* WRITTEN REQUEST 1
Among the entries, copy out the lines unchanged, starting with the line that contains "This screenshot has height=890, width=1268." and going on through the line that contains "pyautogui.click(x=475, y=211)".

--- Start DOCUMENT SECTION ---

Each vertical member 148 includes a top end 148a and a bottom end 148b. The top end 148a of vertical member 148 is configured to connect to the top chord 142 and the bottom end 148b of vertical member 148 is configured to connect to the bottom chord 144. Vertical member 148 may be connected to top chord 142 and bottom chord 144 using any suitable securement technique such as welding, mechanical fastening, adhesive bonding, or the like. It is further contemplated that top chord 142 and bottom chord 144 may each include one or more slots (not shown) such that vertical members 148 may be press-fit into the one or more slots. Vertical members 148 connect at locations of top chord 142 and bottom chord 144 such that first end 142a of top chord 142 and first end 144a of bottom chord 144 are vertically aligned, and such that second end 142b of top chord 142 and second end 144b of bottom chord 144 are vertically aligned.

Vertical members 148 may be connected to top chord 142 and bottom chord 144 in increments moving from first ends 142a, 144a to second ends 142b, 144b. In aspects, when bottom chord 144 is of a curved configuration, each vertical member 148 may decrease in vertical length moving from first end 144a of the bottom chord 144 to the vertex of bottom chord 144. Then, moving from the vertex of bottom chord 144 to second end 144b of bottom chord 144, each vertical member 148 may increase in vertical length. That is, the vertical length of each vertical member 148 moving from first end 144a to second end 144b of bottom chord 144 may change such that each bottom end 148b of vertical member 148 traces a profile of bottom chord 144. Bottom end 148b of each vertical member 148 may be angled to further aid in tracing the profile of bottom chord 144.

In aspects, arch assembly 140 may further include a panel 152. Panel 152 includes a top end 152a and a bottom end 152b. Top end 152a is configured to connect to top chord 142 and bottom end 152b is configured to connect to bottom chord 144. Panel 152 may be connected to top chord 142 and bottom chord 144 using any suitable securement technique such as welding, mechanical fastening, adhesive bonding, or the like. It is further contemplated that top chord 142 and bottom chord 144 may each include a slot (not shown) such that panel 152 may be press-fit into the slot. Panel 152 may be disposed at a central location of both top chord 142 and bottom chord 144. Panel 152 may further be bounded by top chord 142, bottom chord 144, and vertical members 148.

In aspects, panel 152 may be removably connected to top chord 142 and bottom chord 144. Panel 152 may be a structural member, or may be used decoratively. For example, panel 152 may display a logo or a pattern. In aspects, the logo or pattern may be printed on, drawn on, painted on, or otherwise applied to panel 152. In further aspects, the logo or pattern may be formed by cutting a portion of panel 152 away, such as by laser cutting. In additional aspects, panel 152 may comprise an electronic display, which may display a logo, pattern, video, or the like.

--- End DOCUMENT SECTION ---
--- Start EXCERPTED DATA ---

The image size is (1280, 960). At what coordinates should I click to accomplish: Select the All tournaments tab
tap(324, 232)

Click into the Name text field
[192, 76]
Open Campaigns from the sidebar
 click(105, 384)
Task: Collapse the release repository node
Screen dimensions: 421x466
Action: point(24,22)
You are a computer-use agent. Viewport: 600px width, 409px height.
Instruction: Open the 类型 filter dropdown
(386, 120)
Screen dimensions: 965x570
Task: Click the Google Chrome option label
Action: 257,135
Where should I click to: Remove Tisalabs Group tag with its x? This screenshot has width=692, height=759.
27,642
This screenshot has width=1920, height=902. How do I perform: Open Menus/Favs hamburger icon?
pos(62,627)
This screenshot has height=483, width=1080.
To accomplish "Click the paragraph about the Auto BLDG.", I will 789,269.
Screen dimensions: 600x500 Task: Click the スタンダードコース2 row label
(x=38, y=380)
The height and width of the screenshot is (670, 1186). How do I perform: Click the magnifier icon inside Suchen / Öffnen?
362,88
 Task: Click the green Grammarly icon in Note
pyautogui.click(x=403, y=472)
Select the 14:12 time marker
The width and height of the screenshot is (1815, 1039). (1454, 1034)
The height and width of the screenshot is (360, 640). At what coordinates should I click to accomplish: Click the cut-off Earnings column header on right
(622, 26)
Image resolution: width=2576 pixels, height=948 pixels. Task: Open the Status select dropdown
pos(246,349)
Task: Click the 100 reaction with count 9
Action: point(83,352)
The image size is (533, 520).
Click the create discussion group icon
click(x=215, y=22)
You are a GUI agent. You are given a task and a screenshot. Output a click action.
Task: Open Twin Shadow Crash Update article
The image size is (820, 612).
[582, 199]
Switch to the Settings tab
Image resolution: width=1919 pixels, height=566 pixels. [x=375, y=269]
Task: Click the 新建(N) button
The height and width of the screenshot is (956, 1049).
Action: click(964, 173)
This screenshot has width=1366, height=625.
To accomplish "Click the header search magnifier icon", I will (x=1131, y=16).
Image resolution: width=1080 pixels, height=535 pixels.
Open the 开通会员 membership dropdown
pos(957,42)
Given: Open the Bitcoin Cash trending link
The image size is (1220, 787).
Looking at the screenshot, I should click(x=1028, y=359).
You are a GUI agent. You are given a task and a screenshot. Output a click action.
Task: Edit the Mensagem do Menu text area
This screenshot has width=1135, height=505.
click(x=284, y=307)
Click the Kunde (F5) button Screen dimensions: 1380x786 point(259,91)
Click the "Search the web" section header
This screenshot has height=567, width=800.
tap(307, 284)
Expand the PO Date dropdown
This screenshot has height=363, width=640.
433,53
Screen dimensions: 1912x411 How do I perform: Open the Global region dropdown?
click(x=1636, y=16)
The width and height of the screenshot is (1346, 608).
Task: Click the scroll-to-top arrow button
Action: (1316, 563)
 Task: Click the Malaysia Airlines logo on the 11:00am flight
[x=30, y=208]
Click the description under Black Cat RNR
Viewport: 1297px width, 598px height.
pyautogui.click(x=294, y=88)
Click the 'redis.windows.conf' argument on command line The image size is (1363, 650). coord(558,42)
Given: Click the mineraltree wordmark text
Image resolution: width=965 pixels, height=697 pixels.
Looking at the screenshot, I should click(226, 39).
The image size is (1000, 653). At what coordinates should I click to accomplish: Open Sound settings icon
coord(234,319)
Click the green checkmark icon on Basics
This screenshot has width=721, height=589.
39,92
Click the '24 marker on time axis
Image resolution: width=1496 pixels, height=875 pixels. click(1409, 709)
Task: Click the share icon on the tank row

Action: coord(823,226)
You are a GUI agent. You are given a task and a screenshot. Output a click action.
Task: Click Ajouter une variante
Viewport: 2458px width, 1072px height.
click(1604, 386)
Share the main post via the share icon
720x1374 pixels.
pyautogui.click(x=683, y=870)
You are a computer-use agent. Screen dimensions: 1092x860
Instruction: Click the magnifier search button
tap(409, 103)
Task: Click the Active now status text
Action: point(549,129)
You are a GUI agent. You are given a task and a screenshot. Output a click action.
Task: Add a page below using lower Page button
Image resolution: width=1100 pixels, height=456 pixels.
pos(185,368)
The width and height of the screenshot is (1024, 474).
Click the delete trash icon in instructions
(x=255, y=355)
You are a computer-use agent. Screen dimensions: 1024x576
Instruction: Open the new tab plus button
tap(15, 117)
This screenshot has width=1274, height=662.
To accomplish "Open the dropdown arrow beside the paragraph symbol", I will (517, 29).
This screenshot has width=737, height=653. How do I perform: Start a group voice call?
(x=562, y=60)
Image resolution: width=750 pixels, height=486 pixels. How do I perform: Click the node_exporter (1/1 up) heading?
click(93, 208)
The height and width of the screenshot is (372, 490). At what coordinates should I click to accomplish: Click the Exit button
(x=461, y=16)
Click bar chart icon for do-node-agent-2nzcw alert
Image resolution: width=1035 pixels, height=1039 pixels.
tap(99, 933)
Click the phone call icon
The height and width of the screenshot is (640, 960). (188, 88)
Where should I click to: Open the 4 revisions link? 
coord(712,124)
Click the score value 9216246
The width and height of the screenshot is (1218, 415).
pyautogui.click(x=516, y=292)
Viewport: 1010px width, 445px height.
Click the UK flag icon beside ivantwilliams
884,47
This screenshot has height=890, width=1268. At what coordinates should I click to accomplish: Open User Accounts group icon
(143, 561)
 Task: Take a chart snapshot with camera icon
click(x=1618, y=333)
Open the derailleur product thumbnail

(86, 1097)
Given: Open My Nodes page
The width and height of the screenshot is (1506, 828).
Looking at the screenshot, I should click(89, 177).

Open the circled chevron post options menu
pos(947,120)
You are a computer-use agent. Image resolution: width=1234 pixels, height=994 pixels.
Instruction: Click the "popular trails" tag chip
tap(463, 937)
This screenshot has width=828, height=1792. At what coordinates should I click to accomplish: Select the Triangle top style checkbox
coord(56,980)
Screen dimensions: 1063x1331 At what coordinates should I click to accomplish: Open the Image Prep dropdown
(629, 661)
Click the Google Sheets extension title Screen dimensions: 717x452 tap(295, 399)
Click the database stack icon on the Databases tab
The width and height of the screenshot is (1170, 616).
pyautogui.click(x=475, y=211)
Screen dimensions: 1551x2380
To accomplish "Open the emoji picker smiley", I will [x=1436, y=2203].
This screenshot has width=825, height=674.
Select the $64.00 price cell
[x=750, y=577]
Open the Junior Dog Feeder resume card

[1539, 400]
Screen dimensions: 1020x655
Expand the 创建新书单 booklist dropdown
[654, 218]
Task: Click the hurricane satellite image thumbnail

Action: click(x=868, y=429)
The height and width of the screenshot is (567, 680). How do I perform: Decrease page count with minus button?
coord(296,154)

--- End EXCERPTED DATA ---

* WRITTEN REQUEST 2
In the arch assembly description, restate the paragraph beginning "In aspects, panel 152 may be removably connected" as a short bulleted list that keeps its main facts.

* FINAL ANSWER 1
This screenshot has height=890, width=1268. At what coordinates should I click to accomplish: Open User Accounts group icon
(143, 561)
 Task: Take a chart snapshot with camera icon
click(x=1618, y=333)
Open the derailleur product thumbnail

(86, 1097)
Given: Open My Nodes page
The width and height of the screenshot is (1506, 828).
Looking at the screenshot, I should click(89, 177).

Open the circled chevron post options menu
pos(947,120)
You are a computer-use agent. Image resolution: width=1234 pixels, height=994 pixels.
Instruction: Click the "popular trails" tag chip
tap(463, 937)
This screenshot has width=828, height=1792. At what coordinates should I click to accomplish: Select the Triangle top style checkbox
coord(56,980)
Screen dimensions: 1063x1331 At what coordinates should I click to accomplish: Open the Image Prep dropdown
(629, 661)
Click the Google Sheets extension title Screen dimensions: 717x452 tap(295, 399)
Click the database stack icon on the Databases tab
The width and height of the screenshot is (1170, 616).
pyautogui.click(x=475, y=211)

* FINAL ANSWER 2
- Panel 152 may be removably connected to top chord 142 and bottom chord 144.
- It may be a structural member or may be used decoratively, for example to display a logo or pattern.
- The logo or pattern may be printed, drawn, painted or otherwise applied to the panel.
- It may also be formed by cutting away part of the panel, such as by laser cutting.
- The panel may be an electronic display that shows a logo, pattern, video or similar content.